Allow Yourself to Feel
You don’t need to hide it. There’s so much pressure on us to present our best face, to put our best foot forward. On occasion the pressure to hide how I feel, to not burst in to tears, to control the rising tide of panic, is much worse than the emotions themselves.
The fear of exposing myself, of being vulnerable, of losing control is terrifying. But we do need to feel. We have the right to take ownership of our feelings. We shouldn’t have to hide them, or be made to feel that we should be ashamed of them. If you’re not in the right place to feel (because realistically there are some scenarios where we can’t crawl into a ball or shut down) then make sure you give yourself time to do this. Find a time, place, somewhere you feel safe and, in the words of Elsa, let (it) go.

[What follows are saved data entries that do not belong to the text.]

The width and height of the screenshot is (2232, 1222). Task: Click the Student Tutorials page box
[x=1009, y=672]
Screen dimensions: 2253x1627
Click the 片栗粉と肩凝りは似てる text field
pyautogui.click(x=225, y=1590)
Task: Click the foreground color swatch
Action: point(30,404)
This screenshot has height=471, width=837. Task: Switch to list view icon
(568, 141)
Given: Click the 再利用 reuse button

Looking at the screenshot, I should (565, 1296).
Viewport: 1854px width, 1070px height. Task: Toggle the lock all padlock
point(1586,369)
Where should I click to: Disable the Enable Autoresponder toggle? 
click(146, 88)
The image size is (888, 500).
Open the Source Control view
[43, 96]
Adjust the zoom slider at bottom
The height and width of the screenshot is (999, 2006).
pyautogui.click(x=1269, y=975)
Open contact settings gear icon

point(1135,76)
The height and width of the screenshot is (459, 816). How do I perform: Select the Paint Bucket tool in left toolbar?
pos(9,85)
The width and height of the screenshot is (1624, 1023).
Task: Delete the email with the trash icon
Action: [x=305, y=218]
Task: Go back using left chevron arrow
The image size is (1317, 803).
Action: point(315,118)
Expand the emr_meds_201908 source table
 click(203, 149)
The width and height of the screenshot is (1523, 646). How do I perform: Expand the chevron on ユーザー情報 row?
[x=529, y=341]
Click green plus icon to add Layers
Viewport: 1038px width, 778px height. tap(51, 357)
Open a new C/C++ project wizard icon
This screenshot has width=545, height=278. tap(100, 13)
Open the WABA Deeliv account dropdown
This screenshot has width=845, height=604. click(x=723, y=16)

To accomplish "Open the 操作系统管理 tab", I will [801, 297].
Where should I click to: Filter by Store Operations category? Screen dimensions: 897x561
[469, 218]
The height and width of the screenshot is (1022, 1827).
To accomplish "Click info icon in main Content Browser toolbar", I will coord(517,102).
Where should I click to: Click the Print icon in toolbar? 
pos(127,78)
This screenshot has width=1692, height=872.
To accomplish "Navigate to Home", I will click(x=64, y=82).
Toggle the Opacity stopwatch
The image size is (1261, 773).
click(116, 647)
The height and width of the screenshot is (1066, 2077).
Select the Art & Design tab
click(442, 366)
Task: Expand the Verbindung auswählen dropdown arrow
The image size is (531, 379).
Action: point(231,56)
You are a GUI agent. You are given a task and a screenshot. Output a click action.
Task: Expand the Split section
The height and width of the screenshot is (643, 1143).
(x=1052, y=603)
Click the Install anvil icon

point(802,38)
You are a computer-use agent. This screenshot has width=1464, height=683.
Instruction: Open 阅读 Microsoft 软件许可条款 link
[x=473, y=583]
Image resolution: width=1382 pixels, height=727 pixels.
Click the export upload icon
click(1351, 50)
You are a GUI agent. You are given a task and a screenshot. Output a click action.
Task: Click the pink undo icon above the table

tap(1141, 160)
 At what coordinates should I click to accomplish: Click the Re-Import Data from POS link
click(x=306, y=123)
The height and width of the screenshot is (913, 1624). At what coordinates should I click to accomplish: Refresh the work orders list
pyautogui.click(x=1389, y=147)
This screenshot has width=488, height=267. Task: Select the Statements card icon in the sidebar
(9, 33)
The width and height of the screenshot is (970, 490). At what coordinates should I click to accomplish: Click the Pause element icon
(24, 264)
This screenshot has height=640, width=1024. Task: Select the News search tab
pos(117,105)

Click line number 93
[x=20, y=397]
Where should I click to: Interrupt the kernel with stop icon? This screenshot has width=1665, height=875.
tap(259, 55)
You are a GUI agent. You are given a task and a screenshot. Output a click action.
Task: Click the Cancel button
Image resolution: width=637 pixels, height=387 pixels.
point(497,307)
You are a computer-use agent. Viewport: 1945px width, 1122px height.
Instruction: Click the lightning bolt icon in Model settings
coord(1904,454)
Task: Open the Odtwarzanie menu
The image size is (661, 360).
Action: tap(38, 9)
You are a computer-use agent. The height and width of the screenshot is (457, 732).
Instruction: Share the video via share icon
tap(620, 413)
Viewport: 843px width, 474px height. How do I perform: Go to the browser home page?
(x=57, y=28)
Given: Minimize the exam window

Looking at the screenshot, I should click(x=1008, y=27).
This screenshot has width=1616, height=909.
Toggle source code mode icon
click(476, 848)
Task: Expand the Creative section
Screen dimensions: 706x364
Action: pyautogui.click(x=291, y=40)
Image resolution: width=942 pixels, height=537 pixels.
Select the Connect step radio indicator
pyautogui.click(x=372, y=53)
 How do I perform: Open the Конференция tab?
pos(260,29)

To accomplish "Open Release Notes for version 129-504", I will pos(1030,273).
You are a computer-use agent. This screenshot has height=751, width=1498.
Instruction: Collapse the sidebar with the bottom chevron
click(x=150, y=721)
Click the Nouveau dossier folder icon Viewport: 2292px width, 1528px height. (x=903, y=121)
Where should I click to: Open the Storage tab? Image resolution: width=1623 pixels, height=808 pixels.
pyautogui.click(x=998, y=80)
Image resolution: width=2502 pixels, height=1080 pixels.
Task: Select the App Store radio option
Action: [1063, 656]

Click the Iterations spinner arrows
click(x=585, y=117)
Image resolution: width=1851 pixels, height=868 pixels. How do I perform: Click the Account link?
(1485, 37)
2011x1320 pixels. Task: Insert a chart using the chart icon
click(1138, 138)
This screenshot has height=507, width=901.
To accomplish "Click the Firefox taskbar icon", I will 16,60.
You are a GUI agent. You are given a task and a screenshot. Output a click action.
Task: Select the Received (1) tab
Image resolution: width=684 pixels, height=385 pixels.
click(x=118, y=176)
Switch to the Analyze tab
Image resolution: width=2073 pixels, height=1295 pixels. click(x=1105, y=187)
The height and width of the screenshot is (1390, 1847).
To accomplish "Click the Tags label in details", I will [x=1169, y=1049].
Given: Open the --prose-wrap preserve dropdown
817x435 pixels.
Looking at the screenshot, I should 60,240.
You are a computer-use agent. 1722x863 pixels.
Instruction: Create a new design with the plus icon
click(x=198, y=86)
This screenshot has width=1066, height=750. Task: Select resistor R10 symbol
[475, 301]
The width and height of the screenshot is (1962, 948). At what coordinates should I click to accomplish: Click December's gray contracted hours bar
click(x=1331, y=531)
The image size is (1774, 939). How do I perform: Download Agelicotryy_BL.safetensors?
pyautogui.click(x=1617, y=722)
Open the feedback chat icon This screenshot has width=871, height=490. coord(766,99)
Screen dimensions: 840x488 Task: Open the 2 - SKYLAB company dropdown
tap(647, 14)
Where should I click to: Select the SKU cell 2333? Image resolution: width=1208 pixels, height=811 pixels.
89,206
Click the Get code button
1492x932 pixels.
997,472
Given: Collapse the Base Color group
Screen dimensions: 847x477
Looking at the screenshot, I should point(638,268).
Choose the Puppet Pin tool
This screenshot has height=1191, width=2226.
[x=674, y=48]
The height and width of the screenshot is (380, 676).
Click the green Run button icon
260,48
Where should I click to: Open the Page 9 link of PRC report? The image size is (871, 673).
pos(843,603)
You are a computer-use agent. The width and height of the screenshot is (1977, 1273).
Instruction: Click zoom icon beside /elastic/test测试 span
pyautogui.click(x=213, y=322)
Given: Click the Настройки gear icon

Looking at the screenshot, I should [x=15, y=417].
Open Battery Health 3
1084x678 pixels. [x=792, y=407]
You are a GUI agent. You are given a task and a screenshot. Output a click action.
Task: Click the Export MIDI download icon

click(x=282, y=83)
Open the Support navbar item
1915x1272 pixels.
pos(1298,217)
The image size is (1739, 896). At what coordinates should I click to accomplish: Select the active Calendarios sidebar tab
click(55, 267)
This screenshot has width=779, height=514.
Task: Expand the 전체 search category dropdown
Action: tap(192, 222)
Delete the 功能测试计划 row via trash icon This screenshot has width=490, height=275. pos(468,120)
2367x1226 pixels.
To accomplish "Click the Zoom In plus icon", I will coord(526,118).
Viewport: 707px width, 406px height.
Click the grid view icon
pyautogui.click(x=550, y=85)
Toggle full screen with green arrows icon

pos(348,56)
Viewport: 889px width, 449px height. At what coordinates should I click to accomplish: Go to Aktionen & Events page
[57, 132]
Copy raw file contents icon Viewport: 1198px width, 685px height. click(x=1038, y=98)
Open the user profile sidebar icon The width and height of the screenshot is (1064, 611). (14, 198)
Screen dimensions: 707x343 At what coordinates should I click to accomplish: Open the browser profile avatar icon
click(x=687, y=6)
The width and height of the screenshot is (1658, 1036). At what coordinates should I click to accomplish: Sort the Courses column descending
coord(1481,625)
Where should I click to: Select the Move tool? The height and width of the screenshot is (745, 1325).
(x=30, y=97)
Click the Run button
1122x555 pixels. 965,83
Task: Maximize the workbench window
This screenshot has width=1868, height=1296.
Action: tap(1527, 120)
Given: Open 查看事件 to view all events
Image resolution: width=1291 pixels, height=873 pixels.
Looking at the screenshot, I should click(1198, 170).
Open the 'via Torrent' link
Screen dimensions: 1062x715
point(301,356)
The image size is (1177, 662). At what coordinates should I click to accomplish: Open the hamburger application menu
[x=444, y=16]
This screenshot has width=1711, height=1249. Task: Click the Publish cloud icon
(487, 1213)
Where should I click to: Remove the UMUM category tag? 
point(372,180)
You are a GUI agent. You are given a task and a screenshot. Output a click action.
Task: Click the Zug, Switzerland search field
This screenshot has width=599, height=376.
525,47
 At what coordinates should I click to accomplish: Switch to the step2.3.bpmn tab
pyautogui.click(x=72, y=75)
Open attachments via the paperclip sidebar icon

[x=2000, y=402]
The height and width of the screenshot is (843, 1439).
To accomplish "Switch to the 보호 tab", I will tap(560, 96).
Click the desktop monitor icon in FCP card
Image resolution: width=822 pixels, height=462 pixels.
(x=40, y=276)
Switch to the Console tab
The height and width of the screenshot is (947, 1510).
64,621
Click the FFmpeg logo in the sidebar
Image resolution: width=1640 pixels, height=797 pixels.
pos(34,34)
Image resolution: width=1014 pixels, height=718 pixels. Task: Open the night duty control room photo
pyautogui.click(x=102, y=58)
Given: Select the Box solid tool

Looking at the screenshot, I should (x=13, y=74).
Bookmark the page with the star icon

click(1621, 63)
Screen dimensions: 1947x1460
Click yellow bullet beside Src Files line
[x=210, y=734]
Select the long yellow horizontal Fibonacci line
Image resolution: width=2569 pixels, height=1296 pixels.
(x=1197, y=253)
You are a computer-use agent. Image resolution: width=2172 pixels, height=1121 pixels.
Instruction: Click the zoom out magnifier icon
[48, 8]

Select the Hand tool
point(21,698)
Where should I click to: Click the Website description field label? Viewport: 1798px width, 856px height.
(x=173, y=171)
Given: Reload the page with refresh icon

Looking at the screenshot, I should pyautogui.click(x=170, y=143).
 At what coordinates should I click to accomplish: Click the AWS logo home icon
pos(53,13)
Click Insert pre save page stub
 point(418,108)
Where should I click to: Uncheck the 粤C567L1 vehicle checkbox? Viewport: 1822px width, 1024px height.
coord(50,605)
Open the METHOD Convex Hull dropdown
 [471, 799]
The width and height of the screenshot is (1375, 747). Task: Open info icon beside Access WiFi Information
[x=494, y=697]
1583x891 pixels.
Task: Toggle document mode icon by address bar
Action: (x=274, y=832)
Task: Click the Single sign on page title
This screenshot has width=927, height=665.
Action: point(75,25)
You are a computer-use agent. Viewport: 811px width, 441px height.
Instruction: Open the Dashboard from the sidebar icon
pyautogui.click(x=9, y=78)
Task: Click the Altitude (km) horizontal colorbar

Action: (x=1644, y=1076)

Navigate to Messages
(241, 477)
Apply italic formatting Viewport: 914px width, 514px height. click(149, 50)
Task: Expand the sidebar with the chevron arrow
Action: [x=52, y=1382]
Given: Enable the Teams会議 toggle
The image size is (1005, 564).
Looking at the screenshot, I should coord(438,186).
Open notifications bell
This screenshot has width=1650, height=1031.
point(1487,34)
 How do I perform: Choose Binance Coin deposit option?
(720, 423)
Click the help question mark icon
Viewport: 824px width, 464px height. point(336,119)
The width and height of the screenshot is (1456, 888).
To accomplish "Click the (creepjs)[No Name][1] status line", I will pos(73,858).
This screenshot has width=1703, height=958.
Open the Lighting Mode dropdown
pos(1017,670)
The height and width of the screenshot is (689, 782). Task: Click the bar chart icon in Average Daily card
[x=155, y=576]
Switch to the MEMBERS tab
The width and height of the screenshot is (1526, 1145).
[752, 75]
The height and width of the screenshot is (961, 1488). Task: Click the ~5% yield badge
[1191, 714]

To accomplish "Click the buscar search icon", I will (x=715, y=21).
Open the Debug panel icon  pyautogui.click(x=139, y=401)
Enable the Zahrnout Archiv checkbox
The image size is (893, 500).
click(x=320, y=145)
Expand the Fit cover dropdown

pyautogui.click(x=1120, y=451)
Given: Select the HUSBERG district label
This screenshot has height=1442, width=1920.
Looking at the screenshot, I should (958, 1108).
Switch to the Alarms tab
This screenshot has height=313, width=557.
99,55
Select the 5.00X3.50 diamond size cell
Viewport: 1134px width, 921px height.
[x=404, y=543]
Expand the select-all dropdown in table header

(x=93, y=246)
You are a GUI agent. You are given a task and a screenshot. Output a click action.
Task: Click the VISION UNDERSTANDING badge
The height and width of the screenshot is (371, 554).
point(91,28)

Separate Your Anxiety from Anxieties of Others
The people around us often share their anxieties. Having a friend to listen to us can be invaluable. Many of us are those friends providing a listening ear, but we need to proceed with caution. There is a difference between listening, supporting, even providing advice and absorbing our friends stress for ourselves. One time at work I spent time supporting a colleague through work induced anxieties. By the end of the day I was knackered and stressed even though I’d had a relatively easy day.
My boss pointed out one of the most valuable things I’ve ever been told. By helping my colleague I had allowed them to project their anxieties onto me. Suddenly I was carrying their stress and baring responsibility for it. Once I realized the fears were not my own, that I had been as helpful as I could, I could release the stress and felt instant relief. This is a cautionary tale. By all means keep helping people with their mental health; we all need someone to listen to us. Just be careful and look after yourself.
Recognize You Deserve Help, Then Ask for It
Often we don’t know where to turn or if there is anywhere to turn. And even if we do, there can be many obstacles to access support. With the doom and gloom news headlines surrounding the provision of mental health care (me included – guilty as charged!) it’s no wonder. Some us may feel guilty. We have great lives so why do we feel this way? We should be able to control our feelings. Or we shouldn’t be using up limited resources. If we try and talk to friends they won’t understand. Or they have enough on their plates already. Maybe we’re embarrassed. Until I started looking I didn’t realize how many brilliant charities like Mind or Samaritans or Shout there were. There’s also the new Every Mind Matters NHS platform.
Mental health can get bad press in society. We’re made to feel that the suffering is in our head, that it’s something we can control, that it’s not serious, or as serious as a physical health problem. Let’s put these ideas to bed once and for all. If we suffer from a mental health problem then we have an illness and as with any illness we deserve help.
Know Whose Doing the Talking
Many of us may have discouraging, negative or downright abusive thoughts in our head. Thoughts we find hard to ignore or turn off. These thoughts might convince us that we’re not good enough, that no-one loves us, that we’re bad at what we do or that the world is better off without us. Before we can combat these thoughts we need to recognize just who is doing the talking. These thoughts aren’t us, it’s our illness.
I hope these ideas are of some help. They’re the sort of thing I wish someone had told me. Perhaps they may not have helped, I may not have listened.